[Collected data entries]
========================

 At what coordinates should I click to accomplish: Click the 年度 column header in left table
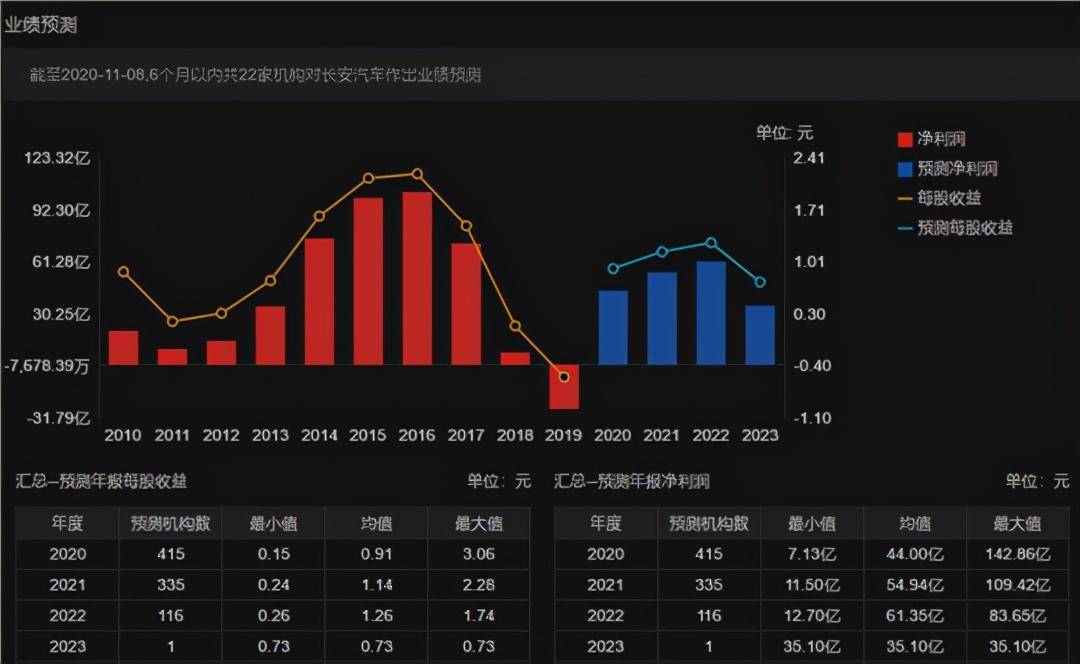(65, 522)
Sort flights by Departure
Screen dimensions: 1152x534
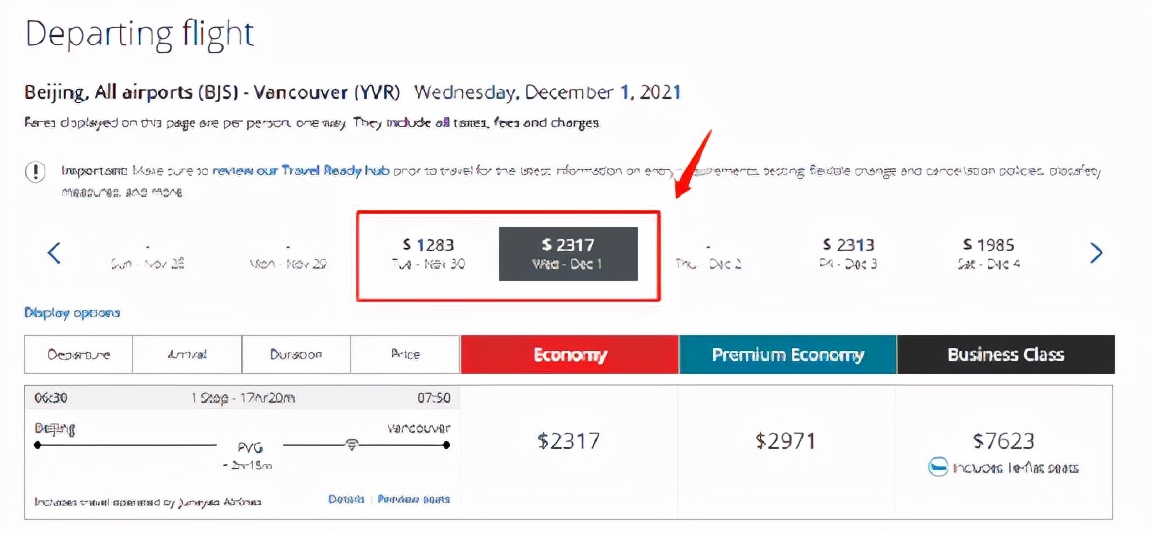click(x=79, y=354)
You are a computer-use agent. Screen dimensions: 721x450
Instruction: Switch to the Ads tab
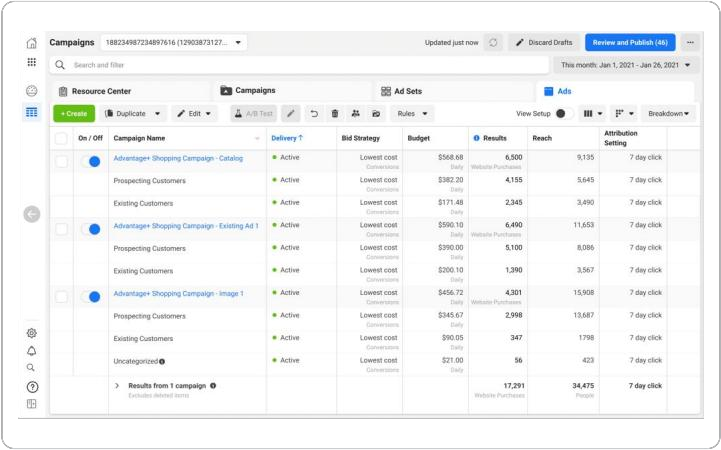(x=562, y=91)
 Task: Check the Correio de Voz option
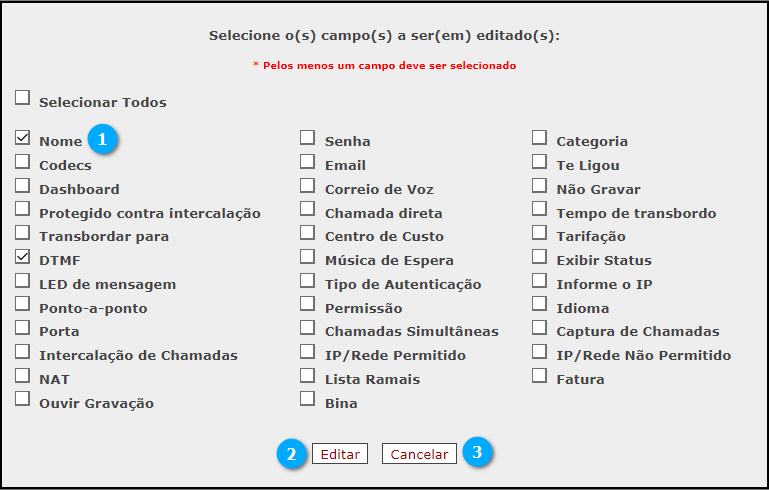coord(308,185)
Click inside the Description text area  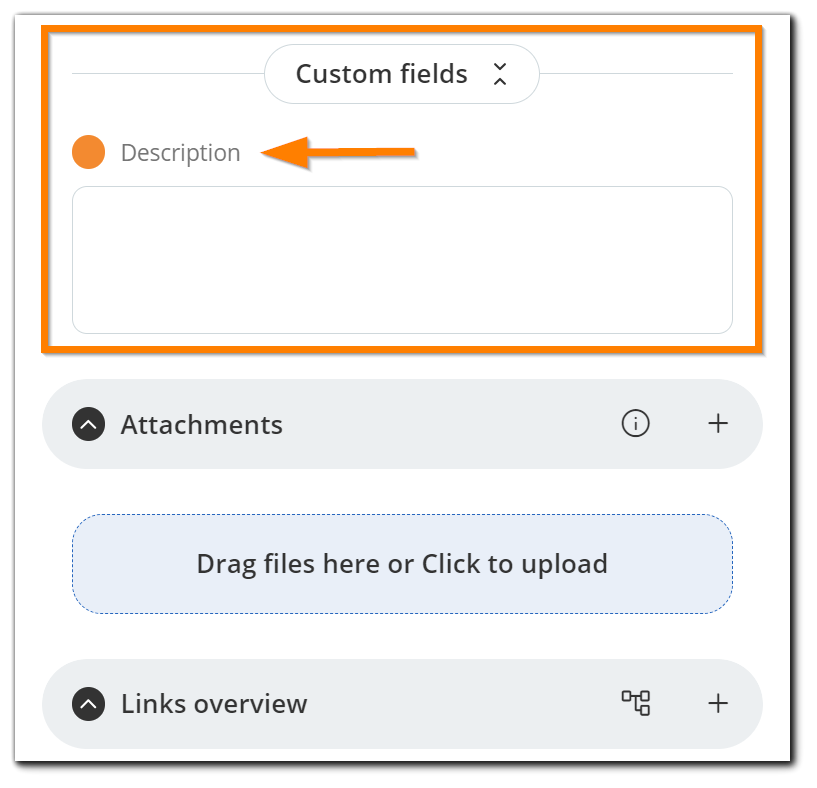[402, 258]
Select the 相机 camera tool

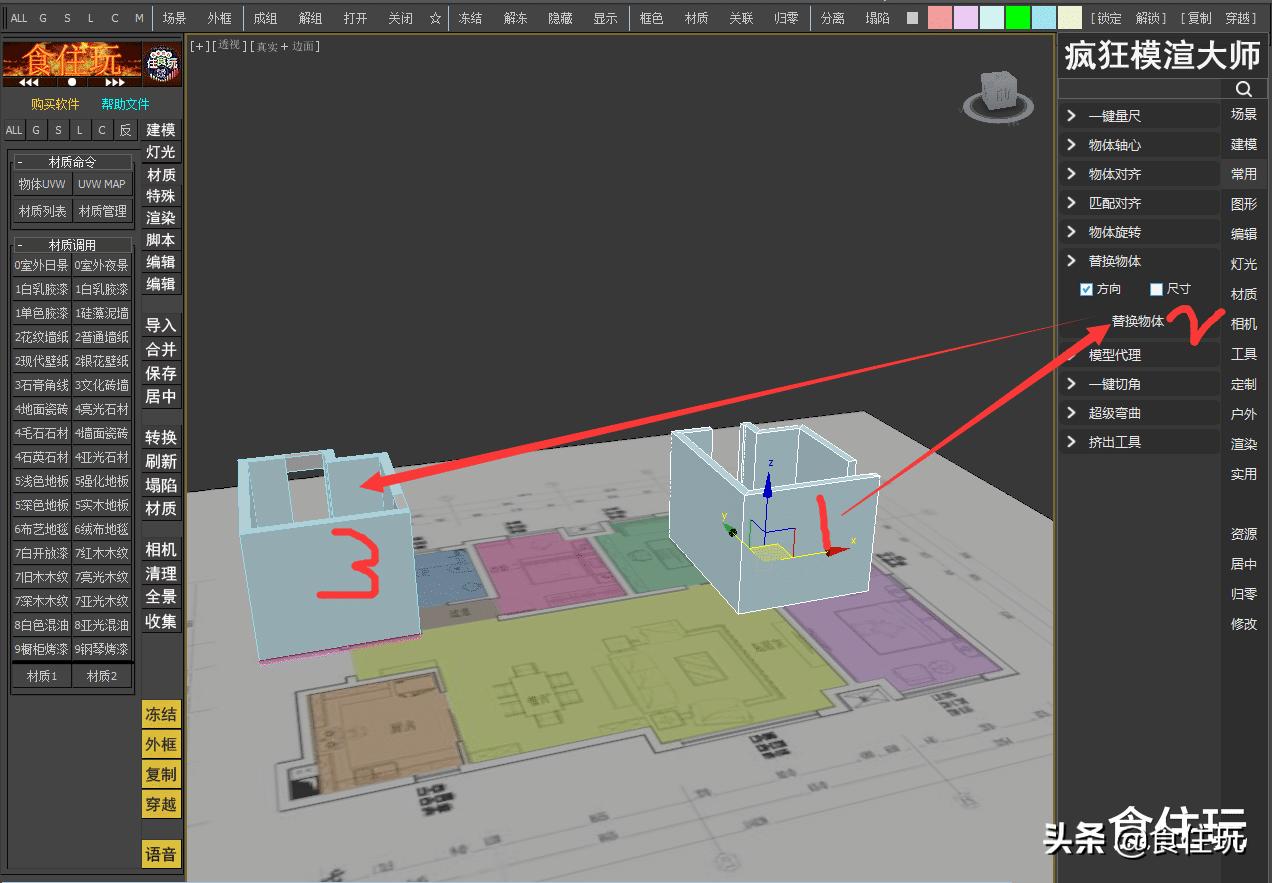pyautogui.click(x=161, y=551)
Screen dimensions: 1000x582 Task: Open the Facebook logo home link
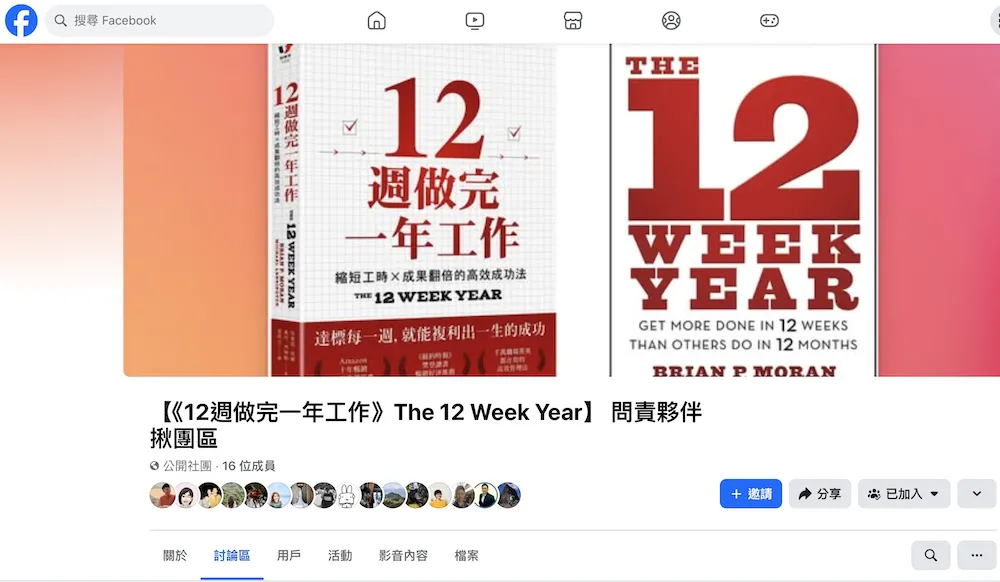click(x=21, y=20)
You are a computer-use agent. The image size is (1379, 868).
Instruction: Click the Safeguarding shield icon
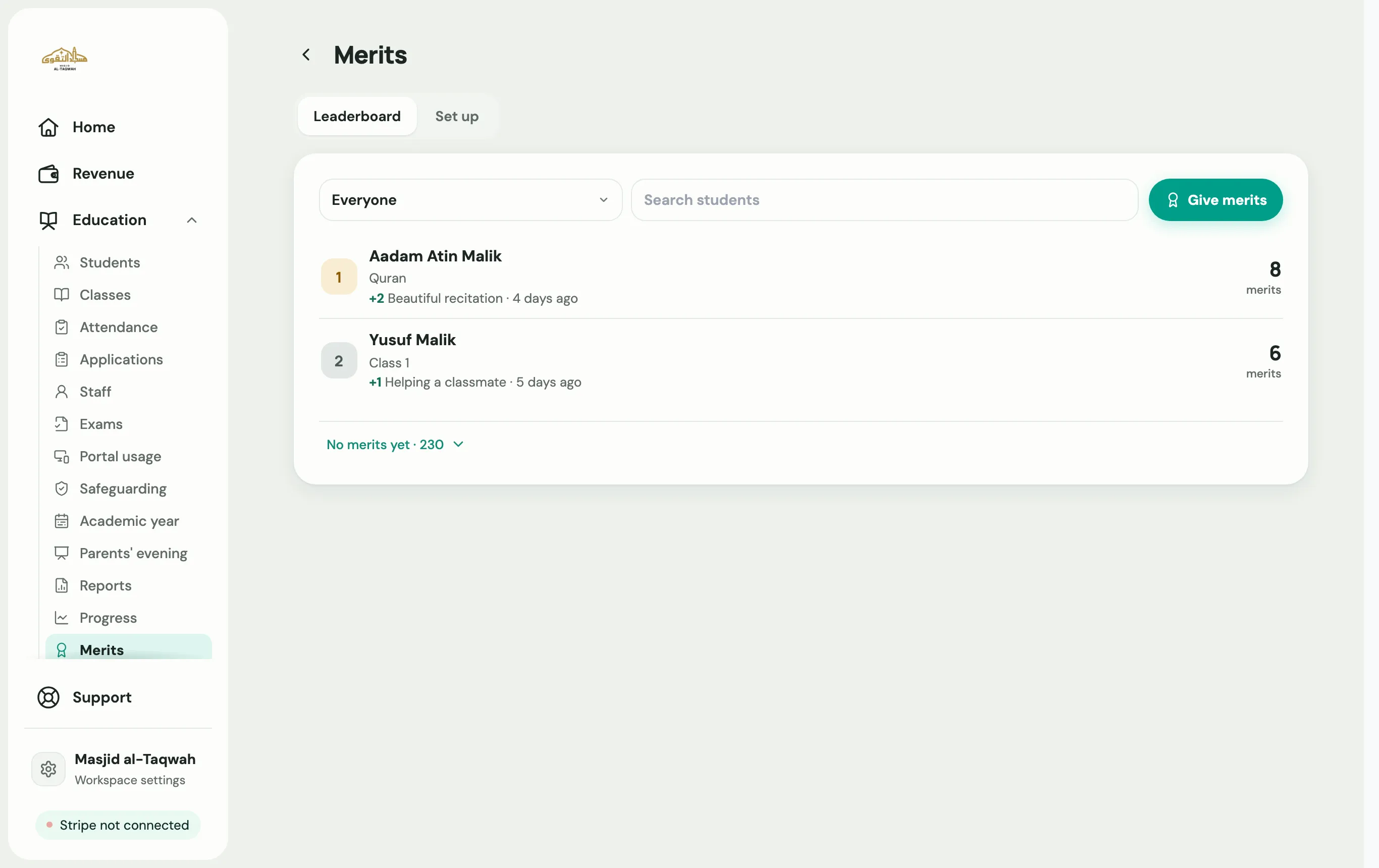click(x=61, y=489)
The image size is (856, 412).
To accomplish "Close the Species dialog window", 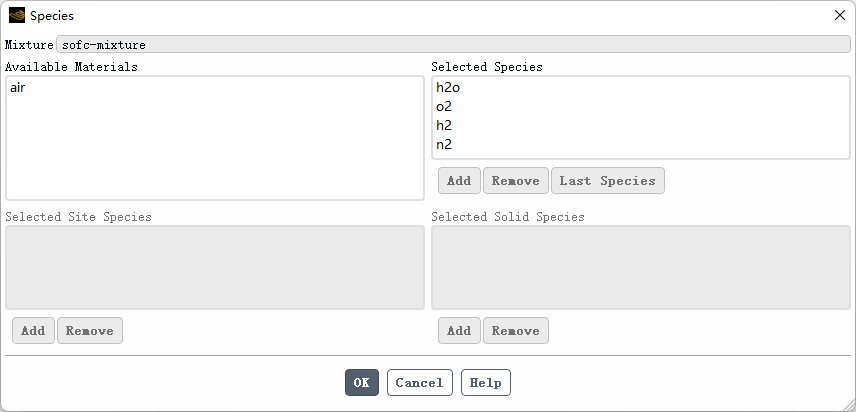I will tap(839, 16).
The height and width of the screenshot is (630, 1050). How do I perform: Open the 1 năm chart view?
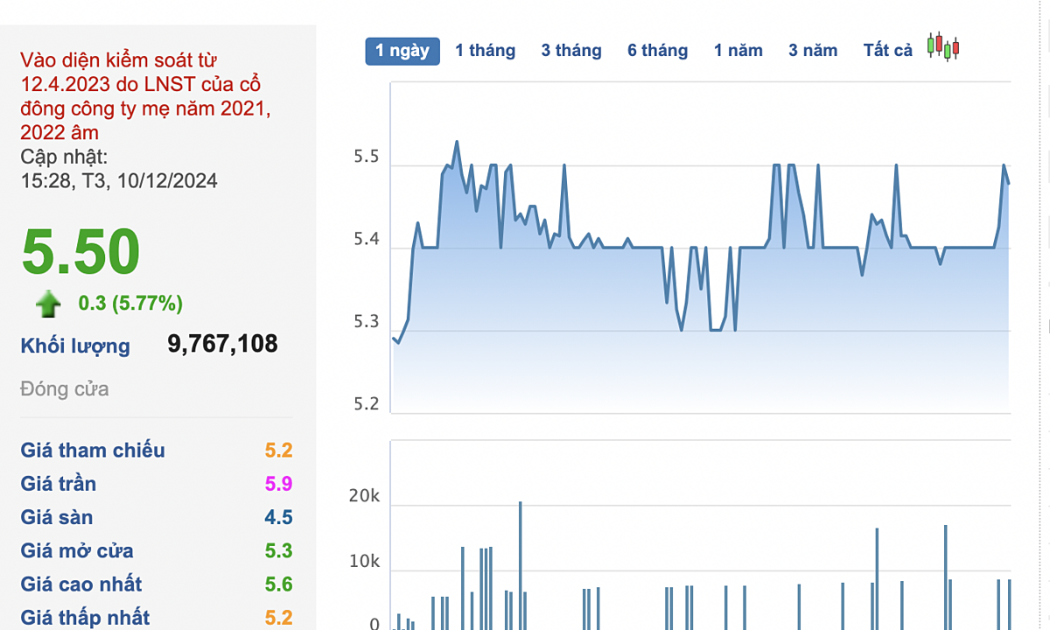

========================

In how many lines of the data above does the word "size" occur? Only the number is wanted.

2